Il est significatif que dans un diocèse, celui d'Aix et d'Arles par exemple, un presbyterium c'est-à-dire tous les prêtres qui sont autour de l'évêque soient aussi différents les uns des autres. Il est même signifi­catif que dans une fraternité comme la nôtre il puisse y avoir tous les types de caractères, des jeunes, des vieux, des gras, des minces, des petits, des gens dans l'ombre, que sais-je ?...

Alors révisons un petit peu notre façon de voir. Avons-nous sur l'Église une volonté de domina­tion telle que nous aimerions que tous portent le cler­gyman ou que tous soient en complet-cravate ou que tous soient en robe ? Revoyons un petit peu notre façon d'appréhender l'Église. Aimerions-nous que l'armée soit le point sur lequel on dirigerait les prêtres pour qu'ils marchent tous à la même allure, qu'ils di­sent tous pareil et qu'ils obéissent d'un seul chef au Pape ? Mais voyons, ce n'est pas ça l'Église, sinon nous n'avons plus rien à faire ici, sinon, vous aussi les chrétiens vous devriez être tous sur le même modèle, tous vous devriez marcher comme un seul homme à n'importe quoi.

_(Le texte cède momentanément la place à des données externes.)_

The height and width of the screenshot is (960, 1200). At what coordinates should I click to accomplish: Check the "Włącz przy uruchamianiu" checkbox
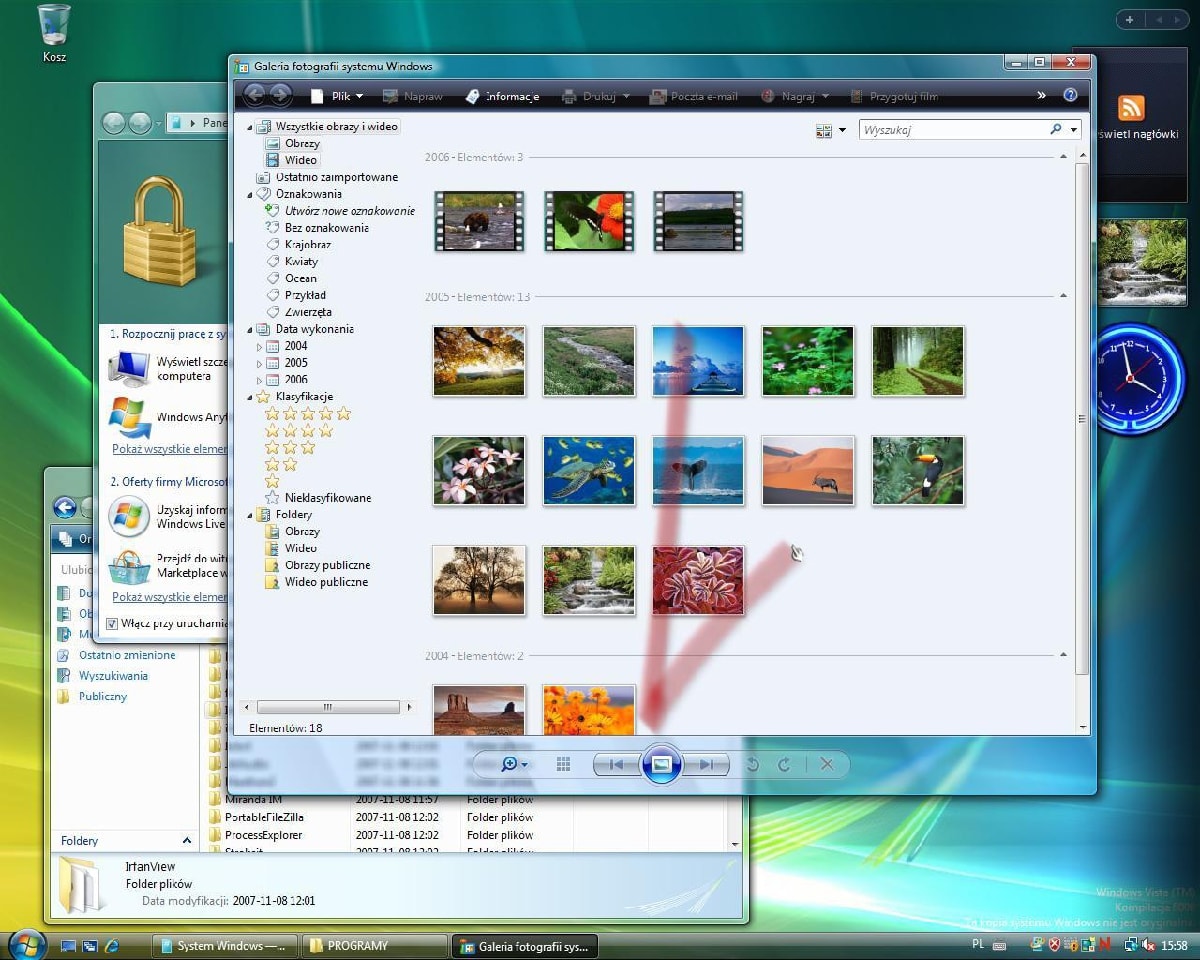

Alors je crois que dans ce choix des douze il nous est bien montré que chacun d'entre nous est choisi particulièrement par Dieu. Et il est choisi pour ce qu'il est et pour ce qu'il va devoir être dans la prière et dans la mission du Christ, et pas autre chose. Et que le Christ va se servir de nous pour que juste­ment nous soyons le reflet de sa propre personne, personne divine, personne trinitaire, personne riche justement de son existence et donc capable de se re­fléter à travers le visage et le regard, à travers l'an­nonce et la voix, à travers la vie et l'existence d'êtres différents les uns des autres, à travers un Matthieu, à travers un Pierre, à travers un Paul.

Alors, j'ai peut-être un petit peu été fort ou ca­ricaturé ce que je voulais dire, mais il me semble très important de ne pas oublier que ce qui est au cœur de l'annonce de la Bonne Nouvelle, avant que toute une foule soit atteinte par le message de Dieu, c'est tou­jours une personne en premier que Dieu choisit, que Dieu guérit, que Dieu laisse, justement transparaître sa force de vie pour que tous, justement, très diffé­rents les uns des autres, nous fassions, à nous tous, ce visage du Christ et que nous soyons unis par cette chose qui nous est particulière, l'élection de notre baptême, choisis que nous sommes dans la prière du Christ, pour la continuer tous les jours de notre vie et en vivre auprès de Lui éternellement.